Online and stochastic Douglas-Rachford splitting method for large scale machine learning

TL;DR

This paper extends the Douglas-Rachford splitting method to online and stochastic settings for large-scale machine learning, providing theoretical guarantees and demonstrating effectiveness through experiments.

Contribution

First to generalize Douglas-Rachford splitting to online and stochastic frameworks with proven regret bounds and convergence rates.

Findings

Online DRs has an $O(1)$ regret bound.

Stochastic DRs converges at an $O(1/\sqrt{T})$ rate.

Numerical experiments confirm theoretical results.

Abstract

Online and stochastic learning has emerged as powerful tool in large scale optimization. In this work, we generalize the Douglas-Rachford splitting (DRs) method for minimizing composite functions to online and stochastic settings (to our best knowledge this is the first time DRs been generalized to sequential version). We first establish an $O(1/\sqrt{T})$ regret bound for batch DRs method.
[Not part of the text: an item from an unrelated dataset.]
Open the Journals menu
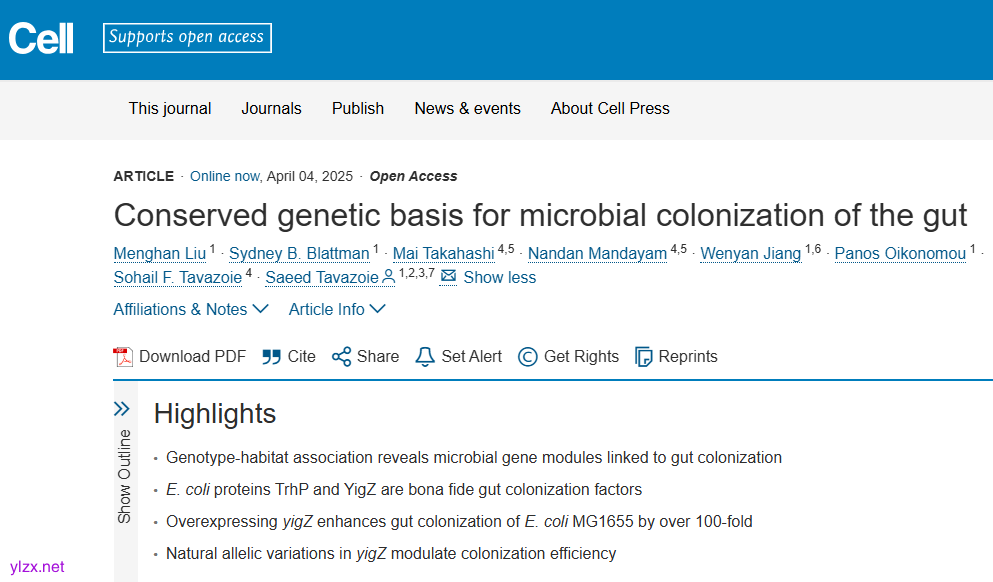993x582 pixels. [x=271, y=109]
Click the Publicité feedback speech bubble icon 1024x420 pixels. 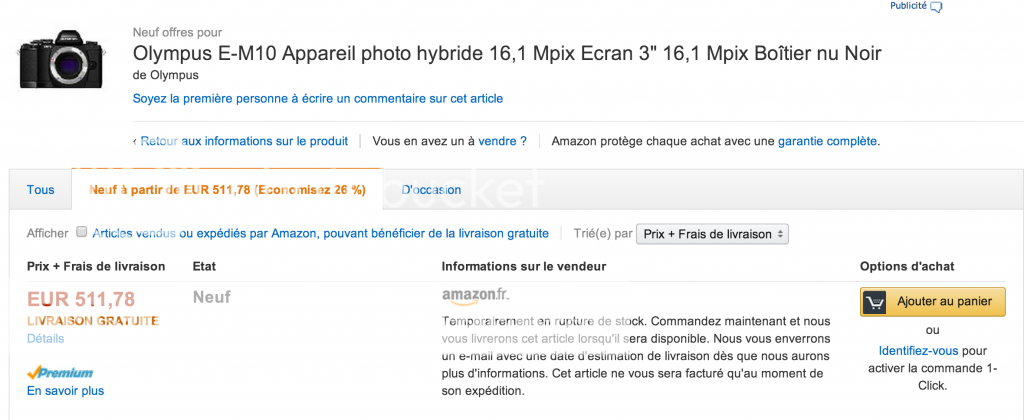pos(937,7)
Then we proved that the online DRs splitting method enjoy an $O(1)$ regret bound and stochastic DRs splitting has a convergence rate of $O(1/\sqrt{T})$. The proof is simple and intuitive, and the results and technique can be served as a initiate for the research on the large scale machine learning employ the DRs method. Numerical experiments of the proposed method demonstrate the effectiveness of the online and stochastic update rule, and further confirm our regret and convergence analysis.